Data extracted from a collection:
▼
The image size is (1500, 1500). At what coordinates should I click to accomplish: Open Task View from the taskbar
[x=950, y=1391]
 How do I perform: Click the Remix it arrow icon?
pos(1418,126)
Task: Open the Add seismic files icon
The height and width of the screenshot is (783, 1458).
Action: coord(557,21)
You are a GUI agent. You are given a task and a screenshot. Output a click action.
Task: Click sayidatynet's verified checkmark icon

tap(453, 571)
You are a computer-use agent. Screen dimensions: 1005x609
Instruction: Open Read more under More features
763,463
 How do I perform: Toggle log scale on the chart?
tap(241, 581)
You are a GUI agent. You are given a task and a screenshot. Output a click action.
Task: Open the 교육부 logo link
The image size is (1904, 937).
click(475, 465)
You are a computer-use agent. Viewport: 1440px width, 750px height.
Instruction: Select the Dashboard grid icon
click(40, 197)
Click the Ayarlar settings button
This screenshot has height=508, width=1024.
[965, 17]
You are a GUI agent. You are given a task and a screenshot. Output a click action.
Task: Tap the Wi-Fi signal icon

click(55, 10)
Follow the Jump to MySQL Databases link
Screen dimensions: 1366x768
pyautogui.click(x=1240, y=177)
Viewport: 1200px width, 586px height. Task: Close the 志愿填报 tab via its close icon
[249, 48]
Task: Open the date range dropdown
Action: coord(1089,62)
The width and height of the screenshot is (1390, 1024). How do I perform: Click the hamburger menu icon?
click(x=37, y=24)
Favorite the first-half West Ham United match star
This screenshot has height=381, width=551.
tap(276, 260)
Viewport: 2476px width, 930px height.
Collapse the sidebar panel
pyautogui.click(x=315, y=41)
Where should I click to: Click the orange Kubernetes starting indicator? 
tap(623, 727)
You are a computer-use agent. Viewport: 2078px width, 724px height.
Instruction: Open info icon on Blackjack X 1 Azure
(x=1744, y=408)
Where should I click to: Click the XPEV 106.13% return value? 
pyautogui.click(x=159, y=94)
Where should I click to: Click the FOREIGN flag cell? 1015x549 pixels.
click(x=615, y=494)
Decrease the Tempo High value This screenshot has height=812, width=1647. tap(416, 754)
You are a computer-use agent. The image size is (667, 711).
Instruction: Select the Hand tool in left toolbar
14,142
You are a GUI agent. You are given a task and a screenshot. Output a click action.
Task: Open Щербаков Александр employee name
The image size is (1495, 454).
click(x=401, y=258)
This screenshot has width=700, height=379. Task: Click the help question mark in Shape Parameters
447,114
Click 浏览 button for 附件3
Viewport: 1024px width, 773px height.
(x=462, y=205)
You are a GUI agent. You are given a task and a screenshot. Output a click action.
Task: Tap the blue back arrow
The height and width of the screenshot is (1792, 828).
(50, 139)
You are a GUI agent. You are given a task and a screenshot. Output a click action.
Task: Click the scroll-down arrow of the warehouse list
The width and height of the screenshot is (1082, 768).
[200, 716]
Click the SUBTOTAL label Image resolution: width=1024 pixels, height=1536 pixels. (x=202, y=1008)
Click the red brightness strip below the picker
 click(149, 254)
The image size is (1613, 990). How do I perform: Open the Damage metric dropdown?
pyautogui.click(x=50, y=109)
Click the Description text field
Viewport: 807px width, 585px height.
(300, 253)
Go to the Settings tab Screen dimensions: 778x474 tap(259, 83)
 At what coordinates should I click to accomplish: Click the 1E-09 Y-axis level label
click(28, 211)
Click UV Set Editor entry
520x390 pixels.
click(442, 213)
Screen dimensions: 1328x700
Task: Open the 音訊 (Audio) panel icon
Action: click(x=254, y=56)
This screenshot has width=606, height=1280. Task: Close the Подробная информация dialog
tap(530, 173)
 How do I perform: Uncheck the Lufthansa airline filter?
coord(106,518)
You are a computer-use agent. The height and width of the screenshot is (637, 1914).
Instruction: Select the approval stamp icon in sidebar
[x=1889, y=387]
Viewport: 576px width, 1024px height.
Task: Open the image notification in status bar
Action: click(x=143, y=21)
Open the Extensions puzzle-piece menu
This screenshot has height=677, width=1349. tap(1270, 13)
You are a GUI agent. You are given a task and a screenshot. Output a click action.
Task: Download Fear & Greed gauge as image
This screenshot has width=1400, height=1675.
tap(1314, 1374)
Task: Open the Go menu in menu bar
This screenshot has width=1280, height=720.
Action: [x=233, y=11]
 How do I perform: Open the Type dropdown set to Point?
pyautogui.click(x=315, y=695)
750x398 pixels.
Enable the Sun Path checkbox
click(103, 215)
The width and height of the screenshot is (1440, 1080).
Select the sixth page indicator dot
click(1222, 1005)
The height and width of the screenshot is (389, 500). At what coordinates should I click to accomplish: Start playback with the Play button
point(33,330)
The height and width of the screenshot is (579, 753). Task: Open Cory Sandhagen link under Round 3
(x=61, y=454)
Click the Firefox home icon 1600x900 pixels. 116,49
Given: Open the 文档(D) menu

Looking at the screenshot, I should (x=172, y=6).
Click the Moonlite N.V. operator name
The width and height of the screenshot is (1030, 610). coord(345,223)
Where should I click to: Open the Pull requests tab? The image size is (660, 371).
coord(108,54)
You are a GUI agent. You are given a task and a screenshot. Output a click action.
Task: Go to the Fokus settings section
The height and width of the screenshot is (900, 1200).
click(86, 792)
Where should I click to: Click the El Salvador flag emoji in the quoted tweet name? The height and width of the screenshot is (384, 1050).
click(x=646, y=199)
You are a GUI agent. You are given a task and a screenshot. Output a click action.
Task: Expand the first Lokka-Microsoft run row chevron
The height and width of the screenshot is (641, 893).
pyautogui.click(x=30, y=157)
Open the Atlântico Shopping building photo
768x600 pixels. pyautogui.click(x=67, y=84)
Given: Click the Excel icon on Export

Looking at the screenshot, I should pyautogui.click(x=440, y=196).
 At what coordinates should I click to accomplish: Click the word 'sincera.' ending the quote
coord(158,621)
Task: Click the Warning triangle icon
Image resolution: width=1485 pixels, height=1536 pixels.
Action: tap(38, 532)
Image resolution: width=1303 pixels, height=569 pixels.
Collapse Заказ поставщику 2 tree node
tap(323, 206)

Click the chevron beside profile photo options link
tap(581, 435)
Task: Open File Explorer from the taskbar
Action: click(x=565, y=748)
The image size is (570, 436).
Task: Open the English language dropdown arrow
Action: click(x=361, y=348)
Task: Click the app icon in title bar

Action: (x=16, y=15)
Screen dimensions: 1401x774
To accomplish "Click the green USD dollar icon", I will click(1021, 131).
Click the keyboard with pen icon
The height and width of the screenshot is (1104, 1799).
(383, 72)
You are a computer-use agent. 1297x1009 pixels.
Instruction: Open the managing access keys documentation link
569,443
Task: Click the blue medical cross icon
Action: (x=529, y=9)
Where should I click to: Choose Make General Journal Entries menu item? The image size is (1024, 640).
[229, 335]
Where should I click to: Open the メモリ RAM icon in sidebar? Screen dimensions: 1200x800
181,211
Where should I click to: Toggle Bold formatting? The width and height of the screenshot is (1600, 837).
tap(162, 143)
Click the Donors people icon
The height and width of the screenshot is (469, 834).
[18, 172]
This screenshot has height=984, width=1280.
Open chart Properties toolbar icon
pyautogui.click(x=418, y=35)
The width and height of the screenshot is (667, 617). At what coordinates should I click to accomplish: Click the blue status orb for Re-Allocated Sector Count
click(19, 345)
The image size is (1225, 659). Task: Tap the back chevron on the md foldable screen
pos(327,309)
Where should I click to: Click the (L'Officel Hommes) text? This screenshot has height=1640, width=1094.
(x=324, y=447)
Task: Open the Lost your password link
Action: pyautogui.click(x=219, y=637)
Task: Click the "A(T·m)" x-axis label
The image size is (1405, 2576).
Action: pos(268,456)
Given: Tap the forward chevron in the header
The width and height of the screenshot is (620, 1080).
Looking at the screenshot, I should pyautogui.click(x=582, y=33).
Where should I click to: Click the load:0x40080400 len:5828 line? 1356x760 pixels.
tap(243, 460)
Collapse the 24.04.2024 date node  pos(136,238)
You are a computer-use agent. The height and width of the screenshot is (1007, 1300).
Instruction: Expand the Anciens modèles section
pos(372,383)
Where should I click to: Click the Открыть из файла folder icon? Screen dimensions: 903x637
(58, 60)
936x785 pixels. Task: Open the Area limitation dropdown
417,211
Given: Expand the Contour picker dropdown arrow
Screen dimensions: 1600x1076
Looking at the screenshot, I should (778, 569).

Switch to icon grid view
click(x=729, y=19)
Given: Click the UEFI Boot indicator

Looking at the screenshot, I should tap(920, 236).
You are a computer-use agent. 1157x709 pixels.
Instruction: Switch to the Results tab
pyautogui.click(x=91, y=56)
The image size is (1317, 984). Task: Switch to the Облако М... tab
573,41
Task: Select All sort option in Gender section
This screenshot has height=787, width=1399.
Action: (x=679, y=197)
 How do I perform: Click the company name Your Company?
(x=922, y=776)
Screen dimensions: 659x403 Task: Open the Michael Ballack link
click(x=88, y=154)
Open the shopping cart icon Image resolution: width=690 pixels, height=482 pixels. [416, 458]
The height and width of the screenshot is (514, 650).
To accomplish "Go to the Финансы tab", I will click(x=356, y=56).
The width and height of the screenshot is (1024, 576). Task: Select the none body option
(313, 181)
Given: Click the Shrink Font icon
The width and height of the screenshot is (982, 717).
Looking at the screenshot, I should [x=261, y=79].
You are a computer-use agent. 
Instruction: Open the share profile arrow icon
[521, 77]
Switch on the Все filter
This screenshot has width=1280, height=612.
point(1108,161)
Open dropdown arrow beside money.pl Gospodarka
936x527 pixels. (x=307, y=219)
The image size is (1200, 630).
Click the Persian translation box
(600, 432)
▲
BRIEF: All lines of the data that hold "first" need to be copied.

REPLY TO THE EXERCISE:
Favorite the first-half West Ham United match star
Task: Expand the first Lokka-Microsoft run row chevron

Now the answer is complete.